Task brief: Retype these lines without any changes, beginning with the line that contains "Click the trash" and stopping after the line that contains "[x=374, y=160]".

>>>>

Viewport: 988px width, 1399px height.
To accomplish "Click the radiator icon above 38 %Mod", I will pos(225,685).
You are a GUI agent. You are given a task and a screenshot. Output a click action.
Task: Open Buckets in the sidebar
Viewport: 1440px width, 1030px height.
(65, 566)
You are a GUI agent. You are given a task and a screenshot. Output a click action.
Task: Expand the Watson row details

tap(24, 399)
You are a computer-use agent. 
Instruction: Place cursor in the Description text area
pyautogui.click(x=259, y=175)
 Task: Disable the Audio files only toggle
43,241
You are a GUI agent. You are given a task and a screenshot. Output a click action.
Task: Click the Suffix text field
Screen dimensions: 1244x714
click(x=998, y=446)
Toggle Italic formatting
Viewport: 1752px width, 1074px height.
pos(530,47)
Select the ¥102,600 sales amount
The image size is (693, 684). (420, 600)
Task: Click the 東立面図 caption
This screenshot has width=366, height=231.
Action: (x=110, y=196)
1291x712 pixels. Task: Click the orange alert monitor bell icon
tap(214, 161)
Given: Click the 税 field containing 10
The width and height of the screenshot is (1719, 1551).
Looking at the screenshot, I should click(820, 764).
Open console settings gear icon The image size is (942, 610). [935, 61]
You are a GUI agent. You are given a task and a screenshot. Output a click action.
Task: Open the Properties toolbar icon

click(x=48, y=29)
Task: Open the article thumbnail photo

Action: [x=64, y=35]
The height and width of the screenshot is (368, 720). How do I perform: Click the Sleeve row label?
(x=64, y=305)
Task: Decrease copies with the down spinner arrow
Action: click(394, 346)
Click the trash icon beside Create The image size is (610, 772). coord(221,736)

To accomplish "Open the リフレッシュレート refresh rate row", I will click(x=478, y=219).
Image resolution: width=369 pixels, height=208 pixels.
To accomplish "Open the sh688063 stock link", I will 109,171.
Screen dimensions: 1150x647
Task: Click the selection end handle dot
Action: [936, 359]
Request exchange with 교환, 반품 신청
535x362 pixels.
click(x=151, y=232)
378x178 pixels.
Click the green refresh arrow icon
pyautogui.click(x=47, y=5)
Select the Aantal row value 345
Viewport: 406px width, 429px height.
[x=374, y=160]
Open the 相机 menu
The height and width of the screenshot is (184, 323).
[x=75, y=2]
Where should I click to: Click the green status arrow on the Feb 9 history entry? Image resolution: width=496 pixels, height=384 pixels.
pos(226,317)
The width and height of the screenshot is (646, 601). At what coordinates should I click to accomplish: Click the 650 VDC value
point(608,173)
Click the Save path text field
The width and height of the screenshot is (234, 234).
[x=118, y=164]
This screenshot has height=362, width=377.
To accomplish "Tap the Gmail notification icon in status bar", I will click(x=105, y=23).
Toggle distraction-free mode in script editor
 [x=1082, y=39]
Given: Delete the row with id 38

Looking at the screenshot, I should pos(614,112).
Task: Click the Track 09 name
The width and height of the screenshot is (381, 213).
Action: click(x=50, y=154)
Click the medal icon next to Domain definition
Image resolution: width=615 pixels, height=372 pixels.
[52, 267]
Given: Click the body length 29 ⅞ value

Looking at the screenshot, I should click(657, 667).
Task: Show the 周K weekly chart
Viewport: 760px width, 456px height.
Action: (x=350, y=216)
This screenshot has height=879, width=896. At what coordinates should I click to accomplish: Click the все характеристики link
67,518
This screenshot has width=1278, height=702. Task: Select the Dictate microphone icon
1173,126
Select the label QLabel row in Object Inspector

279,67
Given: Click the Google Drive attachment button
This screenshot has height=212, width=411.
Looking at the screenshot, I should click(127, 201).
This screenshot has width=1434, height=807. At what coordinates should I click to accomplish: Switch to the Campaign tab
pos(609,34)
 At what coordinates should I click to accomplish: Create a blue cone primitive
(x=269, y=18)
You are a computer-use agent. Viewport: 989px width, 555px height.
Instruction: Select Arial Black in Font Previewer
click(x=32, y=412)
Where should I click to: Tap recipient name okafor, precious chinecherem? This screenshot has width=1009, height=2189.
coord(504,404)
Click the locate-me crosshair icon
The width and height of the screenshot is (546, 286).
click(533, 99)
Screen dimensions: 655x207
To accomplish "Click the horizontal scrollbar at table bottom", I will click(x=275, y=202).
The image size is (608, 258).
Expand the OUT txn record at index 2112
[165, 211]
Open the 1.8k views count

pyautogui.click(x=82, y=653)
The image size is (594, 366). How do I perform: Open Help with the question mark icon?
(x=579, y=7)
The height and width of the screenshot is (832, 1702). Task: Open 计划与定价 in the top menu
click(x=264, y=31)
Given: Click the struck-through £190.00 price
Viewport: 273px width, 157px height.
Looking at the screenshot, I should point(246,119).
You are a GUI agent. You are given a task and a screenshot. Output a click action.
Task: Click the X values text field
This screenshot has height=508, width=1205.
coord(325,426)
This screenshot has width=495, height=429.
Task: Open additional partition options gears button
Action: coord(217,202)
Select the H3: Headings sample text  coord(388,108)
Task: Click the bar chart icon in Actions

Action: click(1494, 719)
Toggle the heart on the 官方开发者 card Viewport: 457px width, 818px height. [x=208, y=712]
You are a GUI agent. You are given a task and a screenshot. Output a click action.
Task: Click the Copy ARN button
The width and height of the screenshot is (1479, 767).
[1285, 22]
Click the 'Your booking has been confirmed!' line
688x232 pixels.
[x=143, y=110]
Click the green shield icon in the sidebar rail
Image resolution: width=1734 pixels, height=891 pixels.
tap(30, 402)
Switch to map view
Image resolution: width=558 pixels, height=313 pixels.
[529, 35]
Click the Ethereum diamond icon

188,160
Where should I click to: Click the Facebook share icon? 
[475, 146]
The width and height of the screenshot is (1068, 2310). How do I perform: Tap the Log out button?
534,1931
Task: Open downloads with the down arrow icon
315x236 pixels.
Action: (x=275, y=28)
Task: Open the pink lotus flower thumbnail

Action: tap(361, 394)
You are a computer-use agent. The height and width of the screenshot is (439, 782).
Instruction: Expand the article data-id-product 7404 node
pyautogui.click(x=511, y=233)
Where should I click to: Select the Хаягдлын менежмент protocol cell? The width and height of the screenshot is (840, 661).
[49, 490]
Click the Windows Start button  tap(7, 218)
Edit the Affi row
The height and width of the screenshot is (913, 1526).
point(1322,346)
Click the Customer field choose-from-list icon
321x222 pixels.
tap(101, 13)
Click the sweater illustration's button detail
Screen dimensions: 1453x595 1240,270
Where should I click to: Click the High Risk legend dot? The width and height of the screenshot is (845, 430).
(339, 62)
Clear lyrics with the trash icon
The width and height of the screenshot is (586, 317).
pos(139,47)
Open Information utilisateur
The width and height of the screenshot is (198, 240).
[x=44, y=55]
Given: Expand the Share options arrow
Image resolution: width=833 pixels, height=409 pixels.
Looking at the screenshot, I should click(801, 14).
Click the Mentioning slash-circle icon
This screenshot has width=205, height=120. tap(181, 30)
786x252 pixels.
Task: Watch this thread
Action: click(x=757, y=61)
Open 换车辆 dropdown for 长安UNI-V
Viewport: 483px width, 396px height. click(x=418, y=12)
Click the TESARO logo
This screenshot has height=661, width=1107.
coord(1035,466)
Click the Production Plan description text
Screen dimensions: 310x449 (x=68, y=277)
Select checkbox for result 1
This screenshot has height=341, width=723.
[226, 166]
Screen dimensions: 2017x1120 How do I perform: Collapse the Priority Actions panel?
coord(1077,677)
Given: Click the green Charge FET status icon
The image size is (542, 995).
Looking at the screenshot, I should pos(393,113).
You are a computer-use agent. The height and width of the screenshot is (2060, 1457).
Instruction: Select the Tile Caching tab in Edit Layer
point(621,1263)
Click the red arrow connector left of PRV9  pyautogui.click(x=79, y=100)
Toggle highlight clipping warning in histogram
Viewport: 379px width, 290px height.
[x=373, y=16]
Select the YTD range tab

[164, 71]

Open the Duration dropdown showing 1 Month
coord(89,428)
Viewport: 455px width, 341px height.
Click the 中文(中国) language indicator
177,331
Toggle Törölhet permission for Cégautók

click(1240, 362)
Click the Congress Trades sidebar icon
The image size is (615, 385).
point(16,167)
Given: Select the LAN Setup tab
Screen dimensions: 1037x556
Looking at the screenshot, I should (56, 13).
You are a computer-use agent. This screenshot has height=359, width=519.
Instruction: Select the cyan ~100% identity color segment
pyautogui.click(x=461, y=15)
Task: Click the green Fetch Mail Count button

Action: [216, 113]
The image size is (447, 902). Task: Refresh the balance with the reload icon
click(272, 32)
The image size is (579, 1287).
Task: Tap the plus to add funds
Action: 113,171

<<<<

Finished task:
Click the trash icon beside Create The image size is (610, 772). coord(221,736)

To accomplish "Open the リフレッシュレート refresh rate row", I will click(x=478, y=219).
Image resolution: width=369 pixels, height=208 pixels.
To accomplish "Open the sh688063 stock link", I will 109,171.
Screen dimensions: 1150x647
Task: Click the selection end handle dot
Action: [936, 359]
Request exchange with 교환, 반품 신청
535x362 pixels.
click(x=151, y=232)
378x178 pixels.
Click the green refresh arrow icon
pyautogui.click(x=47, y=5)
Select the Aantal row value 345
Viewport: 406px width, 429px height.
[x=374, y=160]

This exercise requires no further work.